_Exercise details_
Once the line containing "Task: Open the add signature tool" has been written out, stop; until then, restate each line of the entries below word for word from the first.

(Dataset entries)
* * *

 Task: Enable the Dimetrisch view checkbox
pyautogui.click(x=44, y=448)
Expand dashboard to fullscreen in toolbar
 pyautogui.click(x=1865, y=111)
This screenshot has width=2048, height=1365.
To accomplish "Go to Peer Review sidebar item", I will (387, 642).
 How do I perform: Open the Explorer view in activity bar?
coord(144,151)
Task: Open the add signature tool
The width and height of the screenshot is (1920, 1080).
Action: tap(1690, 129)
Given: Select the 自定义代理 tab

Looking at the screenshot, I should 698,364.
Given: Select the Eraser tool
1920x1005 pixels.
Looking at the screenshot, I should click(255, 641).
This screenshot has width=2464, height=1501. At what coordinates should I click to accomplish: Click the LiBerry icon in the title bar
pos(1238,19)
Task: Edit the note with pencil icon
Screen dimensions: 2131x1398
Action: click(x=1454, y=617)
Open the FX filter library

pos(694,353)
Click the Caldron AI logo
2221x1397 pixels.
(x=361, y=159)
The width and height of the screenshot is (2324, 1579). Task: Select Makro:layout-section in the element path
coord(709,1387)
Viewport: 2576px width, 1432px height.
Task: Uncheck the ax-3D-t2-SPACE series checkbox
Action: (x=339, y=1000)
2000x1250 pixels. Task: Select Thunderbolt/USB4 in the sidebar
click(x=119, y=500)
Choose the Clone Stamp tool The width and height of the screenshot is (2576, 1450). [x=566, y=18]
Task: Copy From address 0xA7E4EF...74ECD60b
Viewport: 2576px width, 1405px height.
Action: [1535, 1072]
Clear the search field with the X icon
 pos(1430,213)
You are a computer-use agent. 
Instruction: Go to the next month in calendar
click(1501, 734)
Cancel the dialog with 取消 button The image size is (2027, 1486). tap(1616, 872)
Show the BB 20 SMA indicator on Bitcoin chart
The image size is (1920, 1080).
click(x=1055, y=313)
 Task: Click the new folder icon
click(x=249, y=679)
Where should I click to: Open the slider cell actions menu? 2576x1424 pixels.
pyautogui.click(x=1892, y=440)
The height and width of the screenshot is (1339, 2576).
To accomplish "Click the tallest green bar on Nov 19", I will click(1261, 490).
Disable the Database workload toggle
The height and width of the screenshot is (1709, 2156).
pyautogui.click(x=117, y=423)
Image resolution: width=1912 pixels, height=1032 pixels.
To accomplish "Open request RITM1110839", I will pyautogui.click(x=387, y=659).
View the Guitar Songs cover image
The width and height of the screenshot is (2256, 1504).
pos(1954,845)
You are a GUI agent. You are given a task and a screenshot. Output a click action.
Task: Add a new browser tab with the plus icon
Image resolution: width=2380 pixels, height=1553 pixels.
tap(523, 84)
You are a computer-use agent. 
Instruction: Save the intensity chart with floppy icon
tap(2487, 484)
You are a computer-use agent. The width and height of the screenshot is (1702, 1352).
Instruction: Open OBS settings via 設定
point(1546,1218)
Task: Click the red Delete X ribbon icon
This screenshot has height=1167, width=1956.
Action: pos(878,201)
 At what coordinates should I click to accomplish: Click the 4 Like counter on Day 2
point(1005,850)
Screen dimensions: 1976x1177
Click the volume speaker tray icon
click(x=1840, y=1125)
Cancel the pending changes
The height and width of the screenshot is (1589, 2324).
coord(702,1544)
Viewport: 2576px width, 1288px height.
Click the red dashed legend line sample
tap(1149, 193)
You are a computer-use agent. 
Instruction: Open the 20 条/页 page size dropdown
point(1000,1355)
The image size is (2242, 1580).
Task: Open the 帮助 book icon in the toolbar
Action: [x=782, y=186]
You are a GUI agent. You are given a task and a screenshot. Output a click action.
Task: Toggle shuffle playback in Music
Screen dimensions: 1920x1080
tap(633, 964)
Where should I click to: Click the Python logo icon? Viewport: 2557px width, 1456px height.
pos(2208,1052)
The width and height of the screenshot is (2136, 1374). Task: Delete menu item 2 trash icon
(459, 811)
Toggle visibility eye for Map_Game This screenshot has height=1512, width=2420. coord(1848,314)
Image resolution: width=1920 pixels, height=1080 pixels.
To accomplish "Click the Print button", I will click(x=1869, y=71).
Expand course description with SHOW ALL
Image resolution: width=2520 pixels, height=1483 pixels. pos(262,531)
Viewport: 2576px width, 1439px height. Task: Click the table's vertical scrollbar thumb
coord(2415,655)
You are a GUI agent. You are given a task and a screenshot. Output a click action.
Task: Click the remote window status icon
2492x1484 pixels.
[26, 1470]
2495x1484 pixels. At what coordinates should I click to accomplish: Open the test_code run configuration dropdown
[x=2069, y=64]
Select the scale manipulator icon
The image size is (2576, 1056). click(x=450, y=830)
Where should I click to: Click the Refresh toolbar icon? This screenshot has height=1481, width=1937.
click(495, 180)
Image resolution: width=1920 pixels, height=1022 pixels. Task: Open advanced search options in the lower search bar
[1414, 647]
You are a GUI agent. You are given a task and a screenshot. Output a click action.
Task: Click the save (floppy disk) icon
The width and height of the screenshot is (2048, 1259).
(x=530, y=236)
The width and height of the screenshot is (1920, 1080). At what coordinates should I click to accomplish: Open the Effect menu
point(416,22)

* * *

_Your response_
 Task: Enable the Dimetrisch view checkbox
pyautogui.click(x=44, y=448)
Expand dashboard to fullscreen in toolbar
 pyautogui.click(x=1865, y=111)
This screenshot has width=2048, height=1365.
To accomplish "Go to Peer Review sidebar item", I will (387, 642).
 How do I perform: Open the Explorer view in activity bar?
coord(144,151)
Task: Open the add signature tool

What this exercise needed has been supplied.